→ **REQUEST**: Which lines of the material below contain the string "screenshot"? Collect each one and copy it out in full, treating case as significant.
-*-
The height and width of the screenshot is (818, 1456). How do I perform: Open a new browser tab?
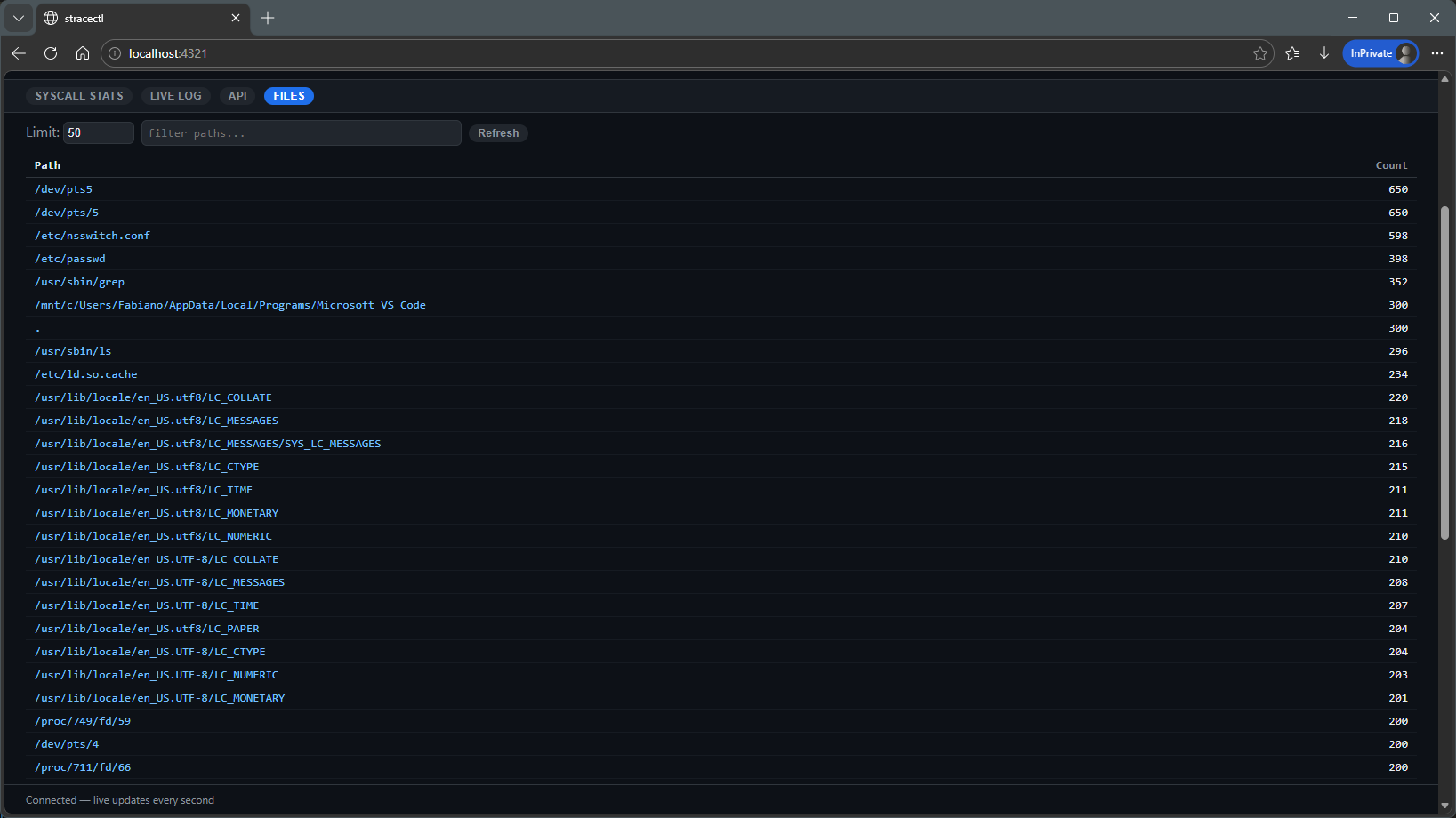pyautogui.click(x=268, y=18)
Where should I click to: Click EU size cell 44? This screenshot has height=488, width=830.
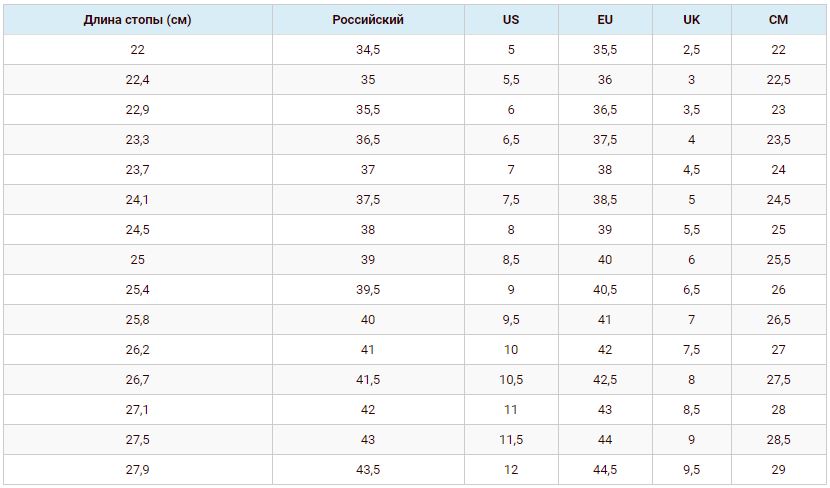point(605,440)
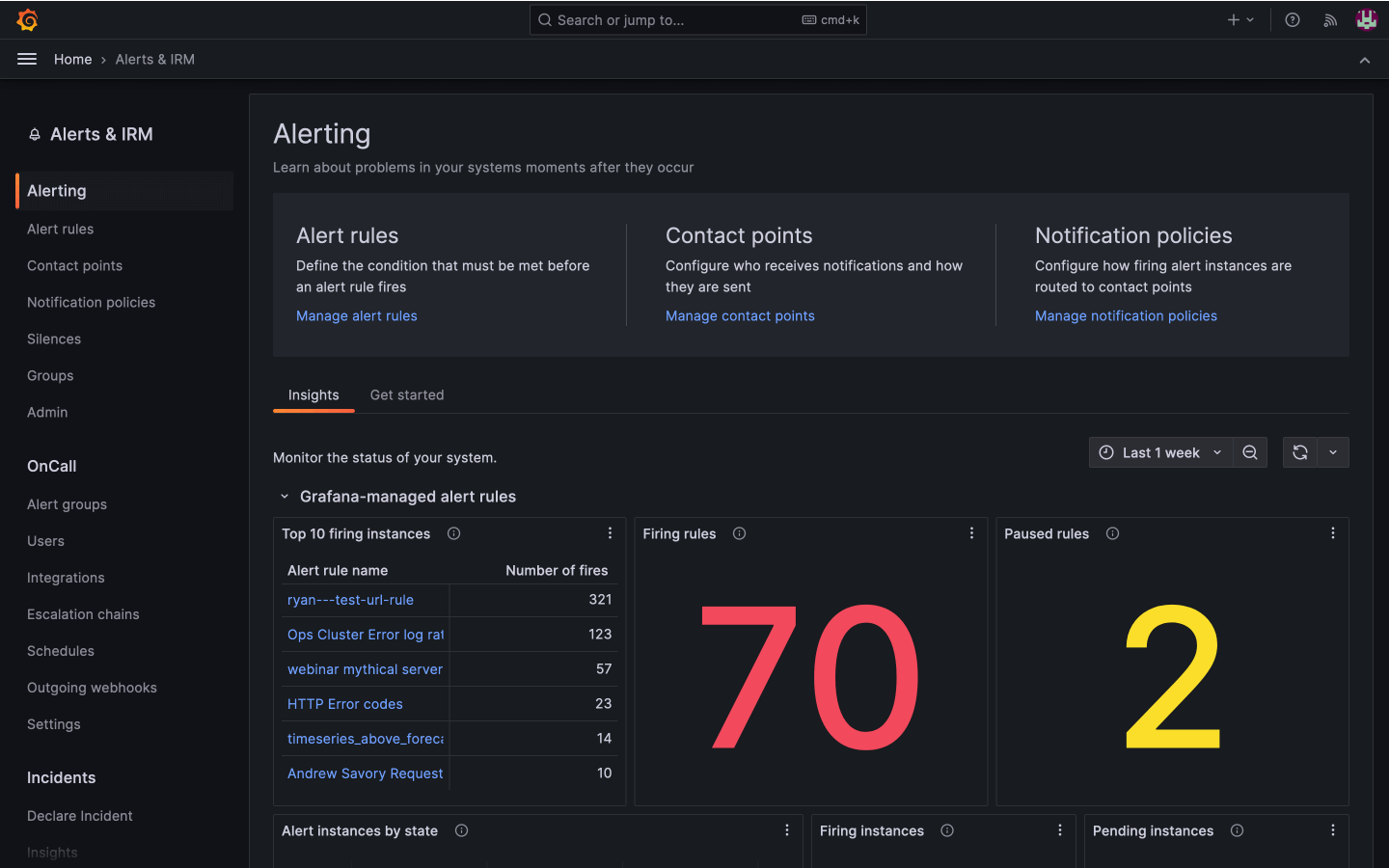Switch to the Get started tab
The width and height of the screenshot is (1389, 868).
406,394
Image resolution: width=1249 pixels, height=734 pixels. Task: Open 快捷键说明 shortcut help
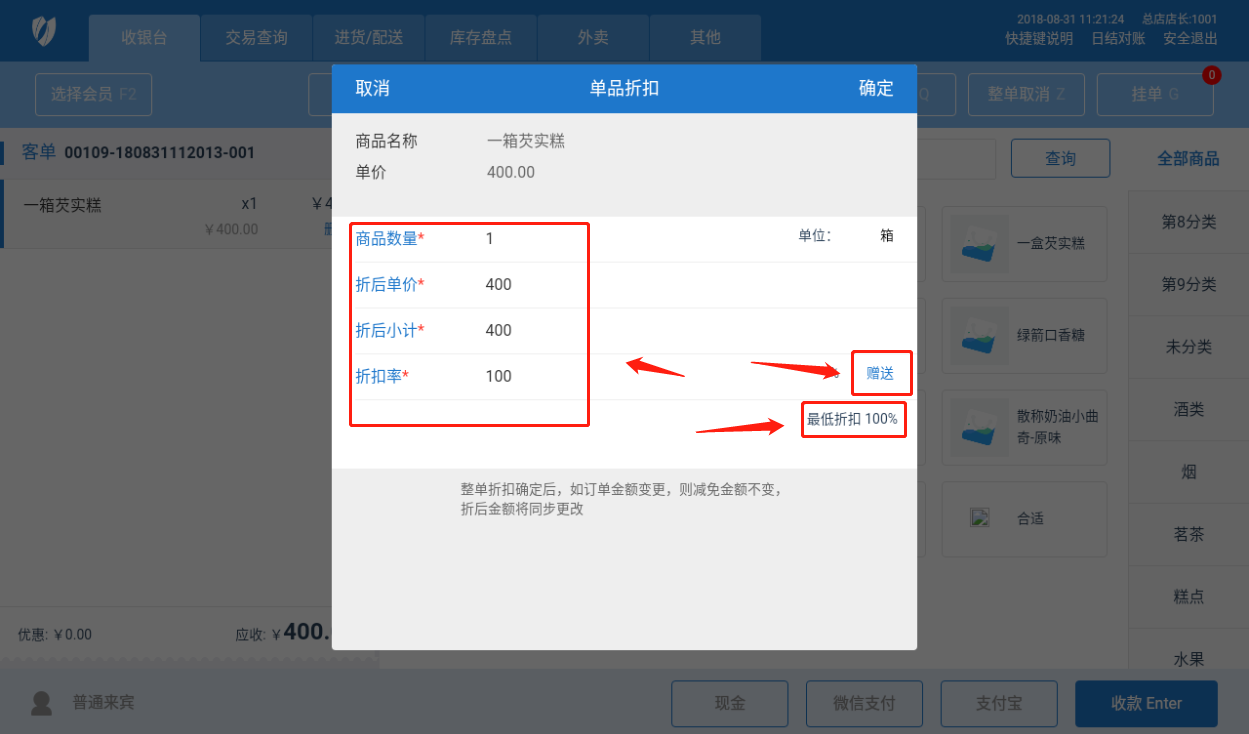(x=1039, y=39)
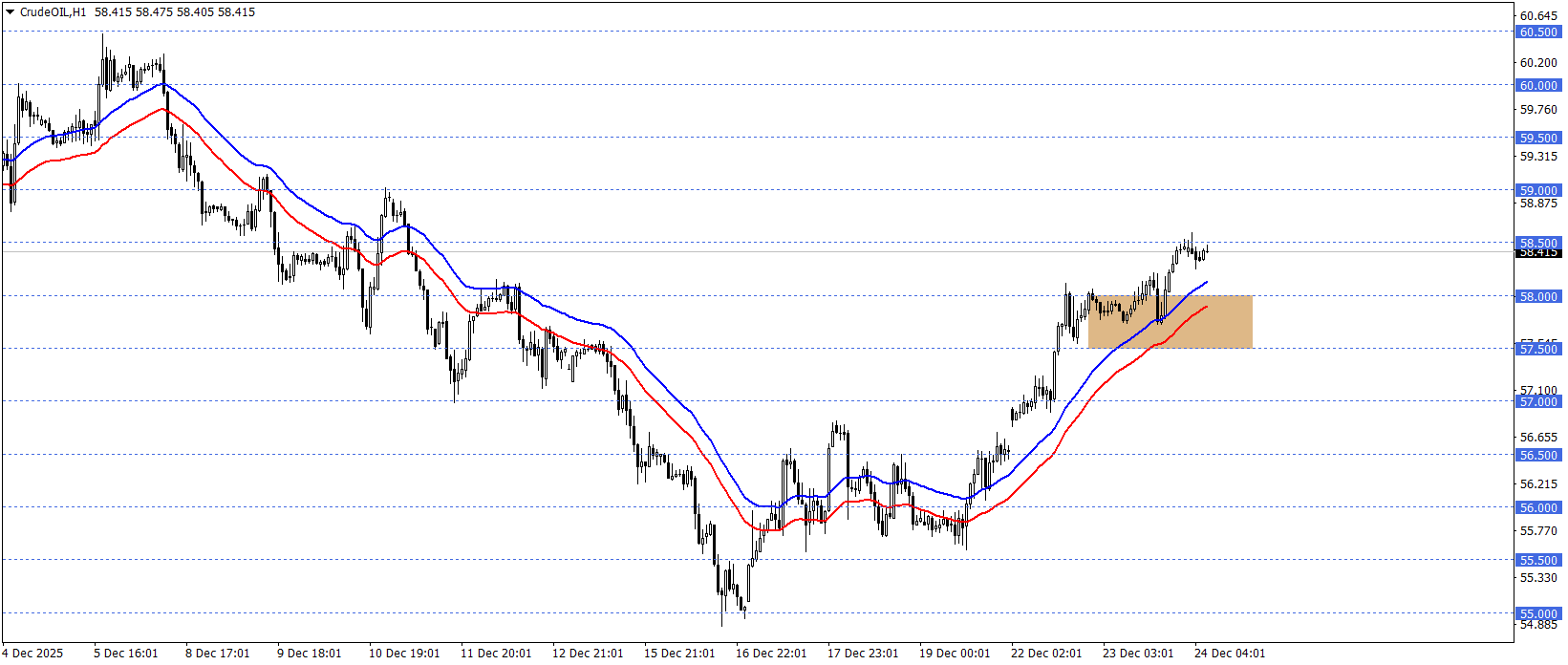Screen dimensions: 1568x665
Task: Click the 56.500 price level tag
Action: pyautogui.click(x=1538, y=455)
-*-
→ **EXERCISE SOLUTION**:
The height and width of the screenshot is (818, 1456). How do I perform: Open a new browser tab?
Where should I click to: Click EU size cell 44? This screenshot has height=488, width=830.
The width and height of the screenshot is (1389, 868).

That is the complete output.